Your assignment>
Return only the final portion of the entries: the line with "You are a computer-use agent. Image" and every line after it, each one exact.

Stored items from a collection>
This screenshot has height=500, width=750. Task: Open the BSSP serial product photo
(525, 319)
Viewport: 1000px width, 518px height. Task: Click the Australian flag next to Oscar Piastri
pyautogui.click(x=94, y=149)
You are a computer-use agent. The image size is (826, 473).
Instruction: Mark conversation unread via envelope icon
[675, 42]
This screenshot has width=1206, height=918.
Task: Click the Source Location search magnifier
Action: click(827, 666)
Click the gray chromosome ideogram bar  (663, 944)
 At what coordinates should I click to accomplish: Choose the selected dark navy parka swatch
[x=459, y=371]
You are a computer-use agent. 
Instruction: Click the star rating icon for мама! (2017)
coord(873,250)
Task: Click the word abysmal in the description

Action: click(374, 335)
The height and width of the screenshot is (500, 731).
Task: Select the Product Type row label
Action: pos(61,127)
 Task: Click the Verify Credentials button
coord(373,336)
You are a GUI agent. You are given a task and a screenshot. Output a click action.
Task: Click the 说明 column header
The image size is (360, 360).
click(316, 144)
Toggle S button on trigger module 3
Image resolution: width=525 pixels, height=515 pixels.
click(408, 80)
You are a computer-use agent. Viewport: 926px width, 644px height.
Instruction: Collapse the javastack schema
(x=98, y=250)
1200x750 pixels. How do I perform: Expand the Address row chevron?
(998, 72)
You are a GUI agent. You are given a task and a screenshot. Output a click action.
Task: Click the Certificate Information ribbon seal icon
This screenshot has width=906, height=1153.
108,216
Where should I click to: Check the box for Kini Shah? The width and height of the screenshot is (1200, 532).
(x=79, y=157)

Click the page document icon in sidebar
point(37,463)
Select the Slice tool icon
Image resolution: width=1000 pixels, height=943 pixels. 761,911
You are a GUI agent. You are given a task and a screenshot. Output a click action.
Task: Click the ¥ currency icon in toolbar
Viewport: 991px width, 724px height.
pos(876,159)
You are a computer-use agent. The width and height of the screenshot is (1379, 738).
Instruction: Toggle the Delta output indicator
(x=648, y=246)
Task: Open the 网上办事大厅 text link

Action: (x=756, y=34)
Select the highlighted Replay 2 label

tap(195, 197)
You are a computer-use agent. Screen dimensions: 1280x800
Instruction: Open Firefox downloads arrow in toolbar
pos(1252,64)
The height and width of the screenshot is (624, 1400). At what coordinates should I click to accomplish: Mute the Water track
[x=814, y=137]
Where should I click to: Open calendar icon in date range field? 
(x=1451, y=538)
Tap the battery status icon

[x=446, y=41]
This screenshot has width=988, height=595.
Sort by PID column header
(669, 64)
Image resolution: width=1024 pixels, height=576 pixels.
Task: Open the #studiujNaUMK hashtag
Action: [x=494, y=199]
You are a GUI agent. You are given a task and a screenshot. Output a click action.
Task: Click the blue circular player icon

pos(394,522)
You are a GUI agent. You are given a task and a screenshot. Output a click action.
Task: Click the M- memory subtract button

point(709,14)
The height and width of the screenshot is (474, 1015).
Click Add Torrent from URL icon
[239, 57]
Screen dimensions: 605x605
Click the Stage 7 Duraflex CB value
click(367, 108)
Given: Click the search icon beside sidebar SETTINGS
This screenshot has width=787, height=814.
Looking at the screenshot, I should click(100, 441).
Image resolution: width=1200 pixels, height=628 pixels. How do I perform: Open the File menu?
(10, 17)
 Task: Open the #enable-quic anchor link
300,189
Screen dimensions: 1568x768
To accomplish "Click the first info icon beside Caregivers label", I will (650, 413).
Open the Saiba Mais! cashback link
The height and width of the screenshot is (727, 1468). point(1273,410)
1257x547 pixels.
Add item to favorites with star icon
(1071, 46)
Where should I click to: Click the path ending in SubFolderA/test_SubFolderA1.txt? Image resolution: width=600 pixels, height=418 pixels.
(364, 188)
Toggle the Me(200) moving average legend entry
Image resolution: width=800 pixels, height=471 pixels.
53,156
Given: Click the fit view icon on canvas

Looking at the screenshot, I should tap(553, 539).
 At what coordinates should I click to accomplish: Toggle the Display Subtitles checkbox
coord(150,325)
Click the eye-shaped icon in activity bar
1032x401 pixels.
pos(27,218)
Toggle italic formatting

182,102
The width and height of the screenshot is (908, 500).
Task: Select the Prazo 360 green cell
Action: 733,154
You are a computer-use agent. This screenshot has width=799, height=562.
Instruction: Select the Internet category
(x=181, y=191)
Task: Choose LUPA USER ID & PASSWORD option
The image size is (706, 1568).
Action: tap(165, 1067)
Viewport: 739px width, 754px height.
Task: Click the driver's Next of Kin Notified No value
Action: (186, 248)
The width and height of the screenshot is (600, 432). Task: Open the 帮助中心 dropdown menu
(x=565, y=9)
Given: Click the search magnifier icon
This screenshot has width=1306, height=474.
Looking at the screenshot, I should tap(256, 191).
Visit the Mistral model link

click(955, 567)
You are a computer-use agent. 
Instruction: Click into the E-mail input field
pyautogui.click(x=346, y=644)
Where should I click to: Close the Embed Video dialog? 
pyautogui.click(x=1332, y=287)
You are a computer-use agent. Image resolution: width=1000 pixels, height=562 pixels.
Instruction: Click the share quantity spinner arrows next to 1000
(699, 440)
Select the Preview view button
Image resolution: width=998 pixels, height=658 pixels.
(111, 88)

Output for this exercise>
You are a computer-use agent. Image resolution: width=1000 pixels, height=562 pixels.
Instruction: Click the share quantity spinner arrows next to 1000
(699, 440)
Select the Preview view button
Image resolution: width=998 pixels, height=658 pixels.
(111, 88)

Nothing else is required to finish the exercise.